In the field of medicine, an implant is deemed to have failed if it fails to meet the claims of its manufacturer or the health care provider involved in its installation. Basically, implant failure can have any number of causes that may be mechanical, physical, chemical or biological. At present, mechanically assisted crevice corrosion (MACC) has been associated with implant failure in vivo and is a serious concern in numerous metallic implant systems. For instance, stainless steel medical devices may be subjected to fretting and crevice corrosion in the human body as are titanium and CoCrMo alloys due to the presence of a passive oxide film on their surface. At present, AISI 316L stainless steel has been widely used as a metallic biomaterial for orthopaedic, spinal, dental and cardiovascular implants. Consequently, crevice corrosion has been a serious concern for stainless steel implants.

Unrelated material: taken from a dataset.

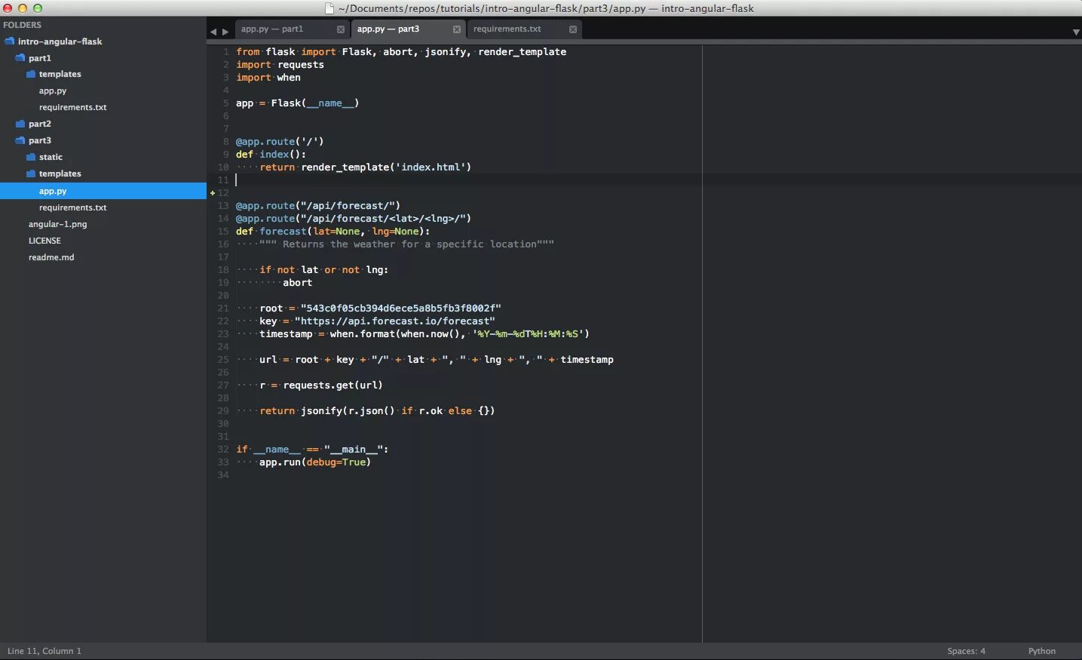Switch to the app.py — part1 tab
Screen dimensions: 1082x660
[272, 29]
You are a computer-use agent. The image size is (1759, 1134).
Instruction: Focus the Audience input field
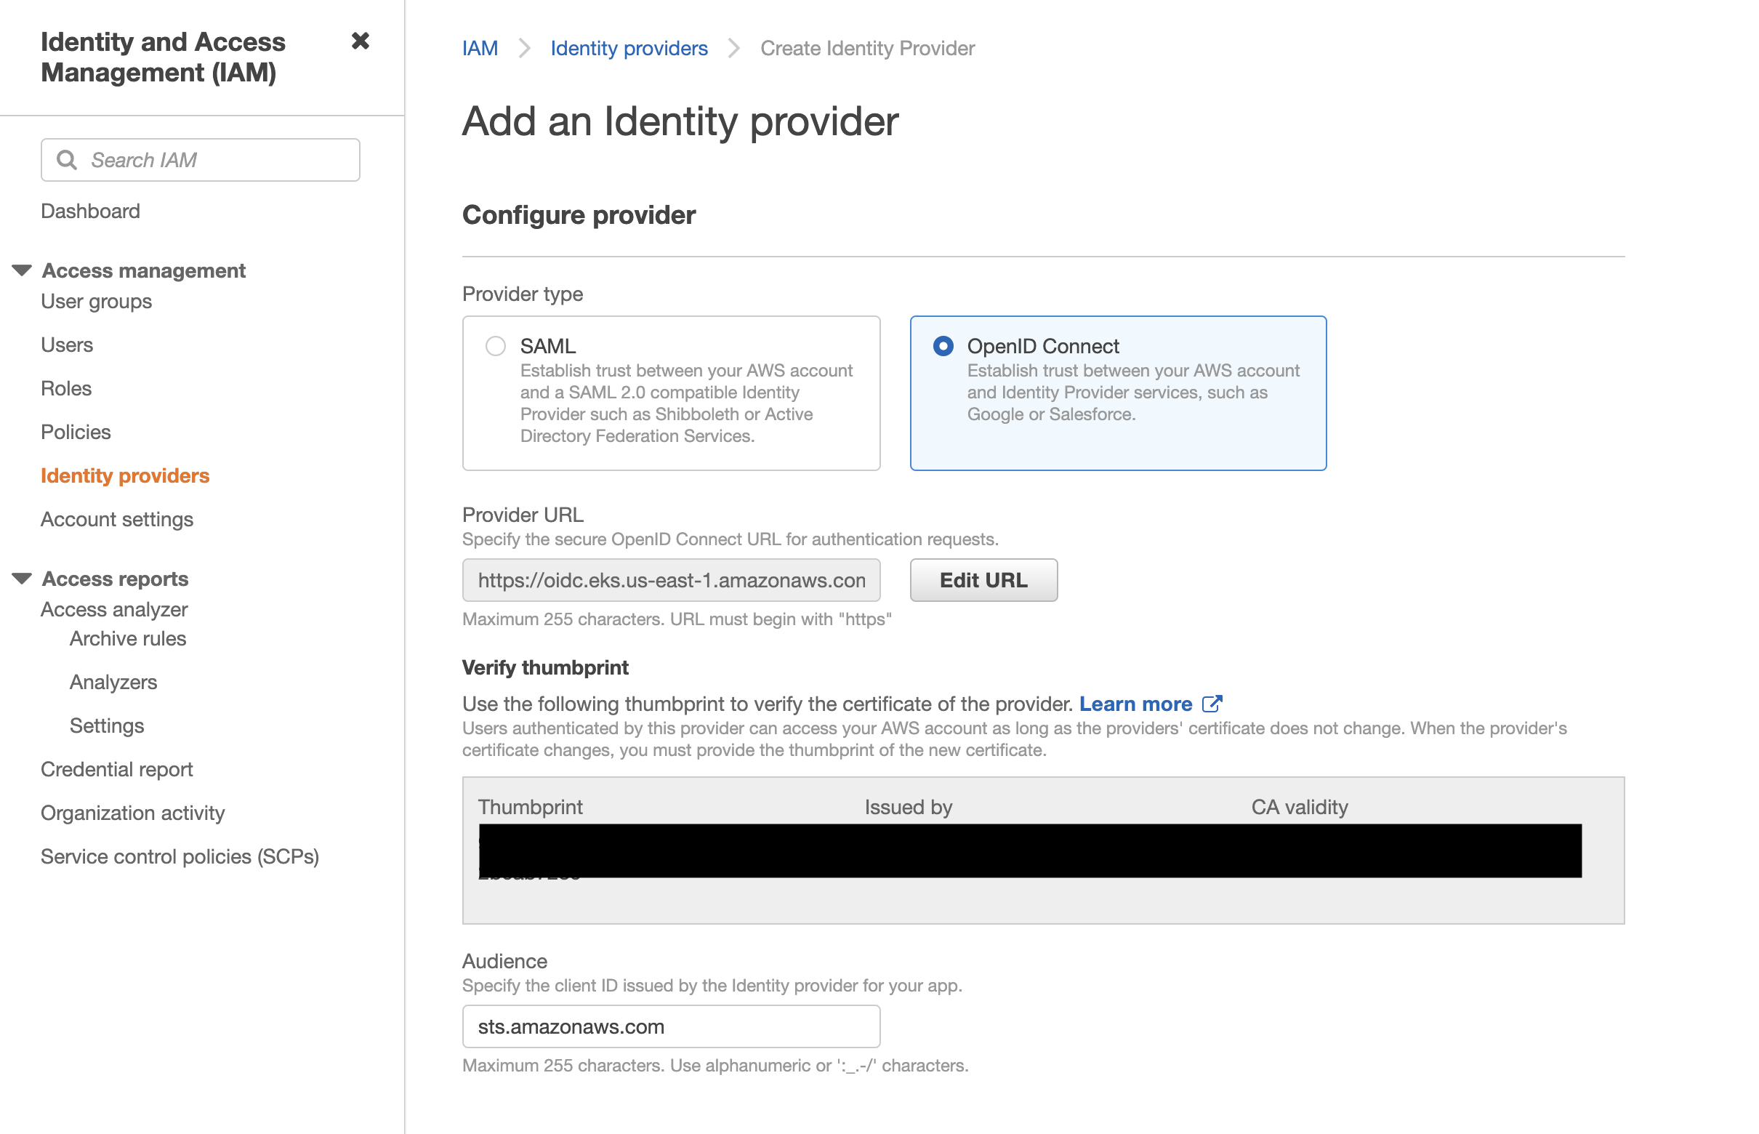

One mechanism of MACC that has not been clearly identified and studied is fretting-initiated crevice corrosion (FICC) of stainless steel where an initial fretting event can initiate a rapid propagating crevice corrosion process even when fretting has ceased. In fact, a review of published work reveals that no systematic study has been conducted to investigate the mechanism of fretting initiated-crevice corrosion. On this account, researchers from the Clemson – MUSC Bioengineering Program, Department of Bioengineering, Clemson University and the Medical University of South Carolina: Dr. Yangping Liu (postdoctoral fellow), Dongkai Zhu, David Pierre and led by Professor Jeremy Gilbert proposed to investigate FICC behavior of stainless steel in physiologically representative saline solution in an in vitro pin-on-disk fretting corrosion model. Their work is currently published in the research journal, Acta Biomaterialia.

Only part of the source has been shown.